Aim of the task
What follows is a set of records. Repeat them word for word.

Given records
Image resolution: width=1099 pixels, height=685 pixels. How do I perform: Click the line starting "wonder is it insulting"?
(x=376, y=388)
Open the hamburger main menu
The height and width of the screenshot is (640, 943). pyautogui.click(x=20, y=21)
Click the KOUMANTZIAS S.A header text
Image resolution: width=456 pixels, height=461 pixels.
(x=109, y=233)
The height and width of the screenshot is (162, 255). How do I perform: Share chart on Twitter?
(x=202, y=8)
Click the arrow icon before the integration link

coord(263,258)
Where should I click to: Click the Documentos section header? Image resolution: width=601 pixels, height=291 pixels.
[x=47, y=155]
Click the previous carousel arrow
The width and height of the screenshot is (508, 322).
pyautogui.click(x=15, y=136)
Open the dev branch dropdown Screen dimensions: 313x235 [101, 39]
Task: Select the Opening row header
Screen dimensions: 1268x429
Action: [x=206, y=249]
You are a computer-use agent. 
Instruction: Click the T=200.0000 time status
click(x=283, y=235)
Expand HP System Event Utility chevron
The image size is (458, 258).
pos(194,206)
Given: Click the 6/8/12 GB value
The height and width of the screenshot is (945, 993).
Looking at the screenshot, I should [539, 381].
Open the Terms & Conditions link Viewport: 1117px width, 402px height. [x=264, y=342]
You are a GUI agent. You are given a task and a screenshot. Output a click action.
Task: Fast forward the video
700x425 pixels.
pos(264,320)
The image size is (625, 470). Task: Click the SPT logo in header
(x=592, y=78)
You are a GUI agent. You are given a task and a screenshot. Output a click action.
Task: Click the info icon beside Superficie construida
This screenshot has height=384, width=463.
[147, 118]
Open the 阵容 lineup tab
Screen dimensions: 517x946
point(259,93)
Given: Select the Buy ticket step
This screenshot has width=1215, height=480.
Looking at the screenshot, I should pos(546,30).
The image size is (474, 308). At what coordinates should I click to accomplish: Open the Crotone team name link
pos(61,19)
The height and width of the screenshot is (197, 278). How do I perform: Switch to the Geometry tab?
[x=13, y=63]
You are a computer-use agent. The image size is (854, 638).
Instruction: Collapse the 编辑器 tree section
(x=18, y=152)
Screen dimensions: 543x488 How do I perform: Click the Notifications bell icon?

Solution
Image resolution: width=1099 pixels, height=685 pixels. How do I perform: Click the line starting "wonder is it insulting"?
(x=376, y=388)
Open the hamburger main menu
The height and width of the screenshot is (640, 943). pyautogui.click(x=20, y=21)
Click the KOUMANTZIAS S.A header text
Image resolution: width=456 pixels, height=461 pixels.
(x=109, y=233)
The height and width of the screenshot is (162, 255). How do I perform: Share chart on Twitter?
(x=202, y=8)
Click the arrow icon before the integration link

coord(263,258)
Where should I click to: Click the Documentos section header? Image resolution: width=601 pixels, height=291 pixels.
[x=47, y=155]
Click the previous carousel arrow
The width and height of the screenshot is (508, 322).
pyautogui.click(x=15, y=136)
Open the dev branch dropdown Screen dimensions: 313x235 [101, 39]
Task: Select the Opening row header
Screen dimensions: 1268x429
Action: [x=206, y=249]
You are a computer-use agent. 
Instruction: Click the T=200.0000 time status
click(x=283, y=235)
Expand HP System Event Utility chevron
The image size is (458, 258).
pos(194,206)
Given: Click the 6/8/12 GB value
The height and width of the screenshot is (945, 993).
Looking at the screenshot, I should [539, 381].
Open the Terms & Conditions link Viewport: 1117px width, 402px height. [x=264, y=342]
You are a GUI agent. You are given a task and a screenshot. Output a click action.
Task: Fast forward the video
700x425 pixels.
pos(264,320)
The image size is (625, 470). Task: Click the SPT logo in header
(x=592, y=78)
You are a GUI agent. You are given a task and a screenshot. Output a click action.
Task: Click the info icon beside Superficie construida
This screenshot has height=384, width=463.
[147, 118]
Open the 阵容 lineup tab
Screen dimensions: 517x946
point(259,93)
Given: Select the Buy ticket step
This screenshot has width=1215, height=480.
Looking at the screenshot, I should pos(546,30).
The image size is (474, 308). At what coordinates should I click to accomplish: Open the Crotone team name link
pos(61,19)
The height and width of the screenshot is (197, 278). How do I perform: Switch to the Geometry tab?
[x=13, y=63]
You are a computer-use agent. The image size is (854, 638).
Instruction: Collapse the 编辑器 tree section
(x=18, y=152)
Screen dimensions: 543x488 How do I perform: Click the Notifications bell icon?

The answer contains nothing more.